要素がリストとして、例えばマーカッシュグループのフォーマットにおいて提示される場合、エレメントの各サブクループもまた開示されること、および任意の要素をグループから取り除くことができることが理解されるべきである。また、用語「含む(comprising)」は、オープンであることを意図され、さらなる要素または工程を含めることを許容することに注意する。一般に、本発明または本発明の側面が、特定の要素、特徴、工程などを含むものとして言及される場合、本発明のある態様または本発明の側面は、かかる要素、特徴、工程などからなるか、またはこれらから本質的になることが理解されるべきである。簡潔さを目的として、これらの態様は、本明細書において言葉においては具体的に記載されない。したがって、1または2以上の要素、特徴、工程などを含む本発明の各態様について、本発明はまた、これらの要素、特徴、工程などからなるか、またはこれらから本質的になる態様を提供する。

範囲が示される場合、終点が含まれる。さらに、他に示されるか、文脈および/または当業者の理解から他に明らかでない限りにおいて、範囲として表わされる値は、本発明の異なる態様において記された範囲内の任意の特定の値を、文脈が明らかに他を支持しない限りにおいて当該範囲の下限の単位の10分の1まで、とり得ることが理解されるべきである。また、他に示されるか、文脈および/または当業者の理解から他に明らかでない限りにおいて、範囲として表わされる値は、所与の範囲内の任意の部分範囲をとり得ることも理解されるべきであり、ここで、部分範囲の終点は、当該範囲の下限の単位の10分の1と同じ程度の正確さまで表わされる。

さらに、本発明の任意の特定の態様は、1または2以上の請求項から明確に除かれてもよいことが理解されるべきである。

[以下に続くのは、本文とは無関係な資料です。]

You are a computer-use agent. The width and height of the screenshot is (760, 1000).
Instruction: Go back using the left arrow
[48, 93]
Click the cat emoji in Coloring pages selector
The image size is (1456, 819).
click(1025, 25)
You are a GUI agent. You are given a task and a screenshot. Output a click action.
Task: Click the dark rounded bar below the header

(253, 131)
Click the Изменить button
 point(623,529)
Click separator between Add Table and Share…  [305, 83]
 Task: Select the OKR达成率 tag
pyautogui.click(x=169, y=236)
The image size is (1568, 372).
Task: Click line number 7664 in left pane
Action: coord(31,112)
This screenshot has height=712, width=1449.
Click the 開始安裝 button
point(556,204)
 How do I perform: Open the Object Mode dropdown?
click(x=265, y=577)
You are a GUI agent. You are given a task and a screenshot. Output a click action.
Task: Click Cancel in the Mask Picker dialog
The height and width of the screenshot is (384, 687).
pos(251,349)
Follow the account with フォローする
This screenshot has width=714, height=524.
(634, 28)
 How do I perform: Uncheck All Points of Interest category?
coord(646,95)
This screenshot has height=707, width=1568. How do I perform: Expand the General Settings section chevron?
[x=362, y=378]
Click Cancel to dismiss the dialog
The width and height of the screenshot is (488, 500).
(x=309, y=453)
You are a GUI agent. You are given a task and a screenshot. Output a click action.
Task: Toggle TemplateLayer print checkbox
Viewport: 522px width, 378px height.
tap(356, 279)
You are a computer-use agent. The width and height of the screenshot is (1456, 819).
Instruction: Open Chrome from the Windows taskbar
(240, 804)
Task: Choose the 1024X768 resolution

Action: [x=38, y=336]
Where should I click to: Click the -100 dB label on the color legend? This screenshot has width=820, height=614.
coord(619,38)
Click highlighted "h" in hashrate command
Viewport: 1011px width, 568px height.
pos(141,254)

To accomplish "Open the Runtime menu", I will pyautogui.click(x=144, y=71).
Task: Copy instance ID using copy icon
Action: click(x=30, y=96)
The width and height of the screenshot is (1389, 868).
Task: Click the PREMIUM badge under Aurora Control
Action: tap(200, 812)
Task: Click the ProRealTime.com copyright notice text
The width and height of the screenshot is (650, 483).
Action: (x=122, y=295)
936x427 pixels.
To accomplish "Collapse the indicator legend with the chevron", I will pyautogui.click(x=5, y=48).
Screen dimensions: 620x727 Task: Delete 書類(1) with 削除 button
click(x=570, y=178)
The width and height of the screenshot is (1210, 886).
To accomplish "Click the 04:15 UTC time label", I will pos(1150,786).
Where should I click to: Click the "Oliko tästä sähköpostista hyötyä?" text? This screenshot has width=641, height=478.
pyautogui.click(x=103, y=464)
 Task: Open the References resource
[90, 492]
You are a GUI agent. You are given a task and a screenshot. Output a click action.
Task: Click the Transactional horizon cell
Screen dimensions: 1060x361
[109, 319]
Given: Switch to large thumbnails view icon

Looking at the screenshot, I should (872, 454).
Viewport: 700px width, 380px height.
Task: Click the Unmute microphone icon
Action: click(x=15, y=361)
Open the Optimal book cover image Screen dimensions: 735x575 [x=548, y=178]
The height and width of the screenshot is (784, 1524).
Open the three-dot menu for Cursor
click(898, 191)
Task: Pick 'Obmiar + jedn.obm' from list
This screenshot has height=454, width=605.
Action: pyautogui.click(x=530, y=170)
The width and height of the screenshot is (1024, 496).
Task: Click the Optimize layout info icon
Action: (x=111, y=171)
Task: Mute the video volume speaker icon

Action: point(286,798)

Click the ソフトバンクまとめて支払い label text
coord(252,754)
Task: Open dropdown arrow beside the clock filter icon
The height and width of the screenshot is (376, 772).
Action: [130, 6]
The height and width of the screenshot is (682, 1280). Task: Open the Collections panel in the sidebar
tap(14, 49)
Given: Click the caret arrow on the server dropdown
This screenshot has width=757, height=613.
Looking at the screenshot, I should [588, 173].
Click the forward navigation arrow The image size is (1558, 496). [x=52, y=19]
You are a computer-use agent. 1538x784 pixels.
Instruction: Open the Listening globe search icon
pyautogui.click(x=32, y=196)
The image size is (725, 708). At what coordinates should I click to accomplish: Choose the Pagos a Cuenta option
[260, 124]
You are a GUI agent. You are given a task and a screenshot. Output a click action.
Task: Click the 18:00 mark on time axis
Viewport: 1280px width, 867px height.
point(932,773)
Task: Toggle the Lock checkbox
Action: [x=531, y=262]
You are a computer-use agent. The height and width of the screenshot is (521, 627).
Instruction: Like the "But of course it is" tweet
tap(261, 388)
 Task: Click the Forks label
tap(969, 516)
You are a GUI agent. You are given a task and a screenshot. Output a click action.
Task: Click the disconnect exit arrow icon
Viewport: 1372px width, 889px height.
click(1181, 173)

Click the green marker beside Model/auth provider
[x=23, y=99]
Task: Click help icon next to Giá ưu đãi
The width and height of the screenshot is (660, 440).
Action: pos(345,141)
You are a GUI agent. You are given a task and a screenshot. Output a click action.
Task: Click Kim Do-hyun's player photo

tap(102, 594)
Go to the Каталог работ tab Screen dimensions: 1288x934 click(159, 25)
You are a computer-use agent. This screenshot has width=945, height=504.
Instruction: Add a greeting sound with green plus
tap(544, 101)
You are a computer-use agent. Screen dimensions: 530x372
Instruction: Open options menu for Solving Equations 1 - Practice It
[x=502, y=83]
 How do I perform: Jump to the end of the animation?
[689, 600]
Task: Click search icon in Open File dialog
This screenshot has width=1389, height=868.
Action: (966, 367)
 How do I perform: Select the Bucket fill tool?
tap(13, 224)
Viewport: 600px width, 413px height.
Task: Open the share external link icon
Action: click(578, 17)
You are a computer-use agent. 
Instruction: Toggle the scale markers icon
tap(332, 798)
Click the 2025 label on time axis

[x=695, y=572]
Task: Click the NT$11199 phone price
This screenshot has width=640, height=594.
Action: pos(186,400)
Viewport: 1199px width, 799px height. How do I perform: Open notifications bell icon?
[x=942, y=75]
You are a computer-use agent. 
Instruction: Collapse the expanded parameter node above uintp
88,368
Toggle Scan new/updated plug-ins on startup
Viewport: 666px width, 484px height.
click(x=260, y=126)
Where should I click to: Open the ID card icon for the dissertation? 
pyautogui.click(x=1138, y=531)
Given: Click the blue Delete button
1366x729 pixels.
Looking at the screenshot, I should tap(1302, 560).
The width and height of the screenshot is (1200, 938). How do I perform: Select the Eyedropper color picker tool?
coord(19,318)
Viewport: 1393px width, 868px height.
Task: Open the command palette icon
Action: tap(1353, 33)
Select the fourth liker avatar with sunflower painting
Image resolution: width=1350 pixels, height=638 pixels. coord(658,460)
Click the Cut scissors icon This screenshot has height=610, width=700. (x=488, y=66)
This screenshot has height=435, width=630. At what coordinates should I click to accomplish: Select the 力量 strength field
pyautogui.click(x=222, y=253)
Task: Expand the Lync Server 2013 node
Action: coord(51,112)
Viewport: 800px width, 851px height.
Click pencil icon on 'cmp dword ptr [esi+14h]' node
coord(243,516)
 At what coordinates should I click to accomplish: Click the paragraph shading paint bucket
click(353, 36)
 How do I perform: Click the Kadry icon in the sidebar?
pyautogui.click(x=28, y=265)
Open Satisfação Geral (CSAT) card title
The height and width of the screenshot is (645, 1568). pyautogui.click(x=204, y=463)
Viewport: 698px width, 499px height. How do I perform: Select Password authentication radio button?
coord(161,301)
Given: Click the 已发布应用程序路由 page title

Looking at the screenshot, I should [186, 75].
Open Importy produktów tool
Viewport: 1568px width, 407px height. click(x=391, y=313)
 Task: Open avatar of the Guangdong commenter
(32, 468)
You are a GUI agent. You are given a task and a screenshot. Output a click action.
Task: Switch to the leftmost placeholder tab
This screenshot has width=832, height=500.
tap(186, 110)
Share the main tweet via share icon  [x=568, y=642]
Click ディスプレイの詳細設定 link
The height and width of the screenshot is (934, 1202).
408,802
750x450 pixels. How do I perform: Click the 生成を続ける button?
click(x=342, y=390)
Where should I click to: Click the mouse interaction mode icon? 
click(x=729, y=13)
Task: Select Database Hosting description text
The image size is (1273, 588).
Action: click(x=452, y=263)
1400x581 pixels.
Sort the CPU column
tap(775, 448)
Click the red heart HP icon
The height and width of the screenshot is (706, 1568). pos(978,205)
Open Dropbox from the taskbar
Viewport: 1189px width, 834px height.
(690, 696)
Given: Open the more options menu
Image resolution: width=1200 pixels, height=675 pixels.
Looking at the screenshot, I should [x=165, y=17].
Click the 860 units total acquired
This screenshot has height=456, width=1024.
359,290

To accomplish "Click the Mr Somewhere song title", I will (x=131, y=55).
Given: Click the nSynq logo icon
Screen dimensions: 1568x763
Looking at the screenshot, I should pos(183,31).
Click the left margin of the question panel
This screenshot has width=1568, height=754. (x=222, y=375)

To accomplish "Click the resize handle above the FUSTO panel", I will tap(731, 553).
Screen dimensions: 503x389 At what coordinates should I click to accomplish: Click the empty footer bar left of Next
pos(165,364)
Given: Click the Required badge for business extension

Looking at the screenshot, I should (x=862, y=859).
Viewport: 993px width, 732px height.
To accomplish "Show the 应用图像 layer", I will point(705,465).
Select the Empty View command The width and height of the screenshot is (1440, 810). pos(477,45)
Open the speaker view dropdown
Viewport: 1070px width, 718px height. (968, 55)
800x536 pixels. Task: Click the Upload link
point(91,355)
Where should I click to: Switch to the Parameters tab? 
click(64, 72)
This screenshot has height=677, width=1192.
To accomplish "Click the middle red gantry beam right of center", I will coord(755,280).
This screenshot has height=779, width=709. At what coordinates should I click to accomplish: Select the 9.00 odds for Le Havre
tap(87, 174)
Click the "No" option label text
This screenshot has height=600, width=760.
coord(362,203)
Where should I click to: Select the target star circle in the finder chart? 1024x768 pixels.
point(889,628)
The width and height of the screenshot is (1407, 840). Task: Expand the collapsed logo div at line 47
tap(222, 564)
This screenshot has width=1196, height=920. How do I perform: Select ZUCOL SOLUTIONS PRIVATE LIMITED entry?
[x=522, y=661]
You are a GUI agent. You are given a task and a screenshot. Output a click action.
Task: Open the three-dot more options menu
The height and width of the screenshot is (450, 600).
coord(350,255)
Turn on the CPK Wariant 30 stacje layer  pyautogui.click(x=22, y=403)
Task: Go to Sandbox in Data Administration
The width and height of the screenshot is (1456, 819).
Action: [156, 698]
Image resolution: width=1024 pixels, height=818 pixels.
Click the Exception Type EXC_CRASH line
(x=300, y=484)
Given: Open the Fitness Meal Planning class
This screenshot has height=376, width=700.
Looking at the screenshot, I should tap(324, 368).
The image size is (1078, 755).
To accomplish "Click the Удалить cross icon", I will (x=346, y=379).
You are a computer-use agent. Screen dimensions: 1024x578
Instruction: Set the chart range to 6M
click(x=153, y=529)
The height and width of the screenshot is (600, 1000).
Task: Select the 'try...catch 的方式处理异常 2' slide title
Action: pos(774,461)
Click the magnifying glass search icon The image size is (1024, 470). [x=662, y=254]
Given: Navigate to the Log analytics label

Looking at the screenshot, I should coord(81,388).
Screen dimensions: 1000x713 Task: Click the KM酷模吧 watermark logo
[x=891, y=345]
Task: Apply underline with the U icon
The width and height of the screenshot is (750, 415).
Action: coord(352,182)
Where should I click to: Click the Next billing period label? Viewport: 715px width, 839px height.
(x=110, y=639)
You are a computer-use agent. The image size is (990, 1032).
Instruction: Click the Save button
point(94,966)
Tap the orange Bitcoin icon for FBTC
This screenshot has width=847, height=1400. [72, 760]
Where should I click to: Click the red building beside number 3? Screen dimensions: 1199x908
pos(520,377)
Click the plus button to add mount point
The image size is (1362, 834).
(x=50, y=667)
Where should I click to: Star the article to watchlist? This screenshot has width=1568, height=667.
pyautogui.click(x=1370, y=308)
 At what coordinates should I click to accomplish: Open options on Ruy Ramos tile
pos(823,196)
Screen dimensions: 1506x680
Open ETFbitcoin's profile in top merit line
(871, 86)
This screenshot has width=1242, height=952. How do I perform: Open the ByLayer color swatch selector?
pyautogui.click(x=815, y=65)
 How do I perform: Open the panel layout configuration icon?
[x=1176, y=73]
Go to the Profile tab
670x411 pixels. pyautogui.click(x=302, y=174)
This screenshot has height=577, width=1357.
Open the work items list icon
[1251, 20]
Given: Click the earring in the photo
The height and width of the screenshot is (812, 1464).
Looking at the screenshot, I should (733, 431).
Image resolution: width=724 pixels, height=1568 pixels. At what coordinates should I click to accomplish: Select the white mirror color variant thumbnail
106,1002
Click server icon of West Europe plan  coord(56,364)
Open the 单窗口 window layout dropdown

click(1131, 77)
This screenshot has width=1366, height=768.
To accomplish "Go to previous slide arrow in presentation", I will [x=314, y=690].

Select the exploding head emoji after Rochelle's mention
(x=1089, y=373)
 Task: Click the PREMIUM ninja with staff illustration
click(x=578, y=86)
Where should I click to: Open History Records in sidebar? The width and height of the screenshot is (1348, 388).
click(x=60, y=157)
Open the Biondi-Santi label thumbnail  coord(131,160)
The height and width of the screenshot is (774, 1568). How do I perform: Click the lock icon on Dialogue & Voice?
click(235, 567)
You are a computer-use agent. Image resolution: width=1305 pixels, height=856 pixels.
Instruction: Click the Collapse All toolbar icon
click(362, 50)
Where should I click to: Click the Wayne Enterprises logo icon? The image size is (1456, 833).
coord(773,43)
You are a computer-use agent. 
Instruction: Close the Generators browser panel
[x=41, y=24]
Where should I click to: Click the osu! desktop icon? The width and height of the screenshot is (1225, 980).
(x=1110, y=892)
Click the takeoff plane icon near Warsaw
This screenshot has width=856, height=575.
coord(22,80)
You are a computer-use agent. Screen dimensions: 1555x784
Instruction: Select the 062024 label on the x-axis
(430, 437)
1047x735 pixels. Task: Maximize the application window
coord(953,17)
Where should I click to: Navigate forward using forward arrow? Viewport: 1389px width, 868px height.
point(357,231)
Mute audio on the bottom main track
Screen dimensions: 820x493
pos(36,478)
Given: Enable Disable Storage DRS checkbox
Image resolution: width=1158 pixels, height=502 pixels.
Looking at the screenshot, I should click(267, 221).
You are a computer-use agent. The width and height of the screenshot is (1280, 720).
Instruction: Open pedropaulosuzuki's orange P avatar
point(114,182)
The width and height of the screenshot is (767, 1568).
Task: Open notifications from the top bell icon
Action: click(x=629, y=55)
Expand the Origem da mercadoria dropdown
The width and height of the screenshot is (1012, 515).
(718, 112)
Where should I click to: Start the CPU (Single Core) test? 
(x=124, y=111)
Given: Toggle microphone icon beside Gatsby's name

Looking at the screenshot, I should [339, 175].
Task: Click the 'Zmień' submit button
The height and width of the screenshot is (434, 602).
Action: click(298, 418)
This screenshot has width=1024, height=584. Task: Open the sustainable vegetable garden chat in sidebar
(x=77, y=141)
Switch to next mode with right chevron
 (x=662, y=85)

範囲が示される場合、当該範囲内の任意の値は、1または2以上の請求項から明確に除かれてもよい。本発明の組成物および/または方法の、任意の態様、要素、特徴、用途、または側面は、1または2以上の請求項から除かれていてもよい。簡潔さを目的として、1または2以上の要素、特徴、目的または側面が除かれている態様のすべては、本明細書において明確に記載される。